2004 SAMHSA/CSAT began the Screening, Brief Intervention, and Referral to Treatment (SBIRT) grant program. In addition, SAMHSA launched the State Incentive Grant Program to build prevention capacity at the state and community levels.
2005 The National All Schedules Prescription Electronic Reporting Act was signed by President Bush.
2008 The first-ever recovery/wellness rooms were introduced at national political conventions.
2008 The Paul Wellstone and Pete Domenici Mental Health Parity and Addiction Equity Act passed in Congress and was signed by President Bush. It provided equal coverage of mental health and addiction treatment compared with traditional medical coverage.
2009 SAMHSA is delegated the authority to administer grants to states to implement prescription drug monitoring programs.”

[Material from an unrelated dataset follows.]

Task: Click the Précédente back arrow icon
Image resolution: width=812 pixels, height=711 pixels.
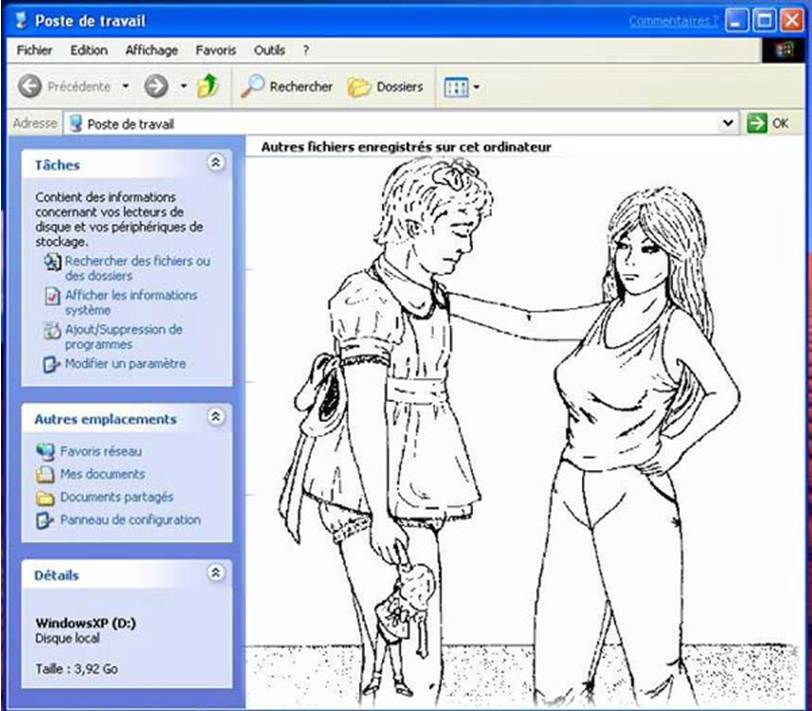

While not yet updated for the intervening nine years, the timeline would certainly have later included such steps as 1) the approval of addiction medicine as a specialty (2017-2018), by both the American Board of Medical Specialties (ABMS) and the American College of Graduate Medical Education (ACGME); and 2) the founding of Faces & Voices of Recovery(2001). The latter may have as much or more symbolic value than any of the foregoing exactly because it acquiesces in the recovering population’s status as a stakeholder in treatment availability and effectiveness.